**INSTRUCTIONS TO FOLLOW:**
Would you please copy the part of the material below that opens with the line containing "Where should I" and closes with the line containing "This screenshot has height=540, width=723."? Copy it exactly, and only it.

**DATA SHOWN:**

>>>>>

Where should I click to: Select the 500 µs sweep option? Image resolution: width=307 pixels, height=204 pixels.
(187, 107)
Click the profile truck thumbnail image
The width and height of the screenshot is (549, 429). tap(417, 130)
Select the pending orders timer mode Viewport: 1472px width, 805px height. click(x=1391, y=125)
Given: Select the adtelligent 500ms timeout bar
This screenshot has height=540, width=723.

<<<<<
>>>>>

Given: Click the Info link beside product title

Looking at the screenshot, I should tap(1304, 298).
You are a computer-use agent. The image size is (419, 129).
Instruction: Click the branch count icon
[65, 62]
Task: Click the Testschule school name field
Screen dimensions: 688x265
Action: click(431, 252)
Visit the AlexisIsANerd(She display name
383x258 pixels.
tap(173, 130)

<<<<<

**EXPECTED ANSWER:**
Where should I click to: Select the 500 µs sweep option? Image resolution: width=307 pixels, height=204 pixels.
(187, 107)
Click the profile truck thumbnail image
The width and height of the screenshot is (549, 429). tap(417, 130)
Select the pending orders timer mode Viewport: 1472px width, 805px height. click(x=1391, y=125)
Given: Select the adtelligent 500ms timeout bar
This screenshot has height=540, width=723.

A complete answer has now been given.